Daarnaast is er een duidelijke generatiewissel: veel jonge coaches zonder grote spelerscarrière stappen op. Velen zijn gevormd binnen de opleiding van Club Brugge en doorliepen interne trajecten — van jeugdteams en beloften naar de A-kern — waardoor ze vertrouwd zijn met moderne werkwijzen (video, data, fysieke staf) en met het DNA van de clubs. Namen als Rik De Mil, Hayk Milkon, Michiel Jonckheere, Carl Hoefkens en Tim Smolders illustreren die stroom.

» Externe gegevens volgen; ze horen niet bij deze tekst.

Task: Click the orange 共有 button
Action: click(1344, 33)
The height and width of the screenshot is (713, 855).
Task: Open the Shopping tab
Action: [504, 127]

Voor KRC Genk was dat reden om Nicky Hayen te nemen: hij kent zowel de clubcultuur als het gewenste offensieve, jeugdgerichte speeltype en is snel inzetbaar halverwege het seizoen, wat cruciaal is omdat Genk afhankelijk is van Europees voetbal als verdienmodel. Boudeweel verwacht dat clubs dit voorbeeld volgen en in toekomst vaker eigen strijders uit de jeugd- en technische opleidingen naar boven halen in plaats van extern te zoeken.